Igualdade para todos?

OPINIÃO - Marcos Antonio de Carvalho Lucas

Data 19/05/2020
Horário 04:37

Bem que a Prefeitura, por duas vezes, tentou. E, após um período engavetado, a Câmara Municipal de Presidente Prudente novamente rejeitou a isenção do ISS (Imposto Sobre Serviços) por 120 dias à Prudente Urbano, atual concessionária de transporte coletivo em nossa cidade.

Contra a proposta da Prefeitura e, demonstrando por mais uma vez reproduzir a voz popular, interpusemos uma ação popular questionando ao Poder Judiciário o motivo pelo qual o benefício deveria ser concedido a uma única empresa, como pensa o Executivo. Alternativamente, propusemos no pedido judicial que, caso a Justiça acatasse tal medida, houvesse redução na passagem do usuário [esta já foi apresentada ano passado mediante abaixo assinado por mais de 1.200 pessoas].
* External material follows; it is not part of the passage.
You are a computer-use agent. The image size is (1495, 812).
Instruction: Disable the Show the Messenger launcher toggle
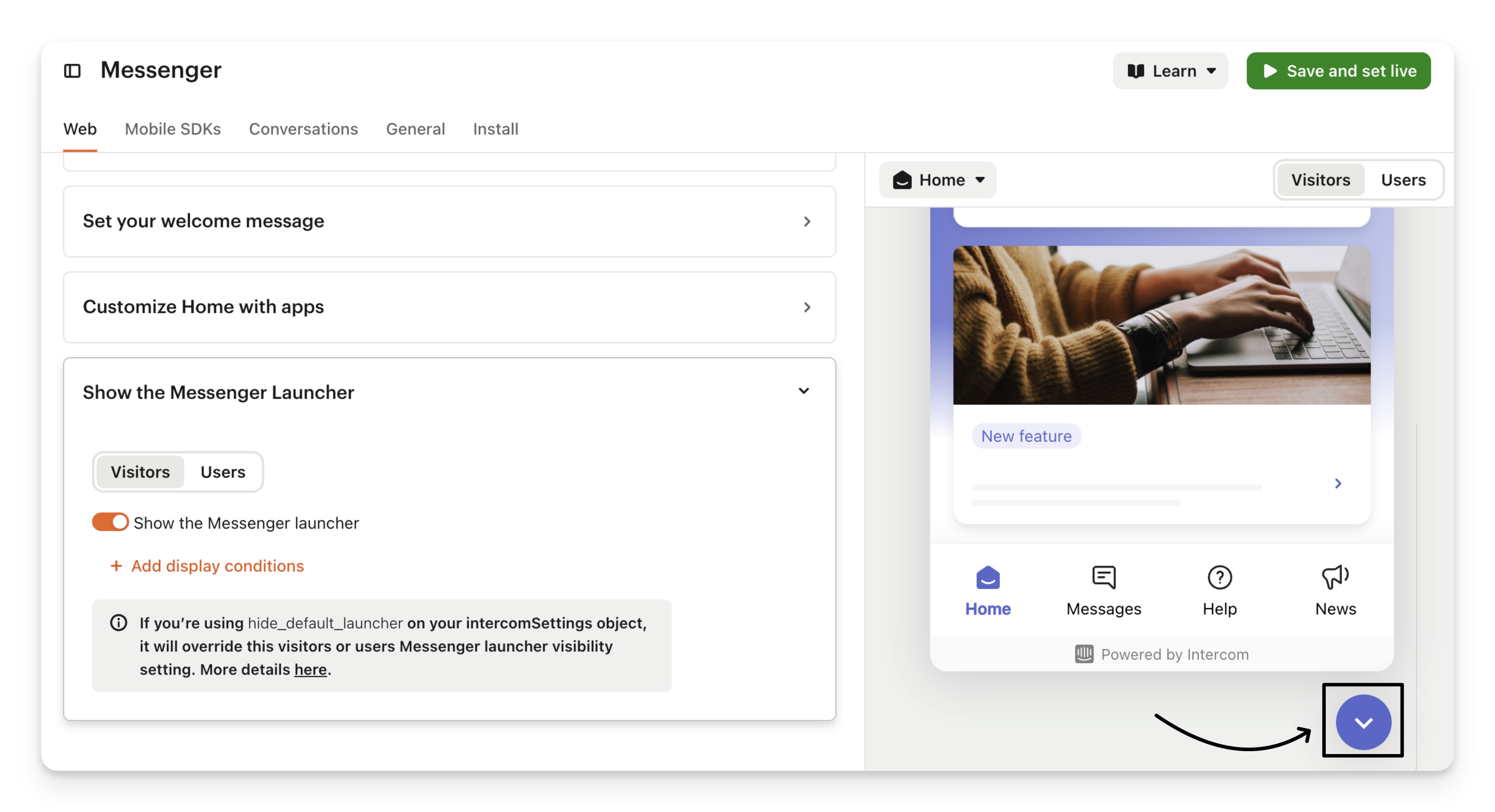[110, 522]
Ora, enquanto o governo municipal e a Prudente Urbano usaram o argumento do fechamento do comércio e a suspensão das aulas como causadores da redução no número de passageiros, há dois meses centenas de lojas e prestadores de serviço também estão com suas portas fechadas pelo mesmo motivo. E o princípio da isonomia, não está mais escrito em nossa Constituição?

Vale lembrar que em 2019, a Prefeitura também já havia tentado reduzir a alíquota do ISS de 5% para 2%. As polêmicas geradas em torno da concessionária não são de hoje; toda vez que o transporte urbano é tema, os munícipes fazem pesadas reclamações e reivindicações, como superlotação nas linhas, a falta ou inexistência de itinerários, a quebra constante de veículos e má estrutura dos pontos de ônibus. São problemas que já eram recorrentes antes da crise e agora apenas foram acentuados.

A Prefeitura assume que constata o descumprimento do contrato de concessão e a má prestação dos serviços, porém, ao invés de tomar medidas "eficazes" de notificação, imposições de multa e fiscalização, é oferecido isenção de imposto. Não faz sentido!

Paralelo a este quadro, a empresa enfrentou movimento grevista e pretende conseguir ordem judicial que determine que a Prefeitura “pague” sua folha salarial e compre “óleo diesel” para seus ônibus, sob o argumento de serviço essencial e risco de colapso! No contraponto, as demais empresas da cidade não têm sequer linhas de crédito oficial com taxas de correção que possam garantir sobrevida!

Vamos acompanhar os próximos capítulos desta ação judicial pra entender a extensão dos direitos, sejam individuais e, especialmente, os coletivos. Uma coisa é certa: o cidadão deve fiscalizar!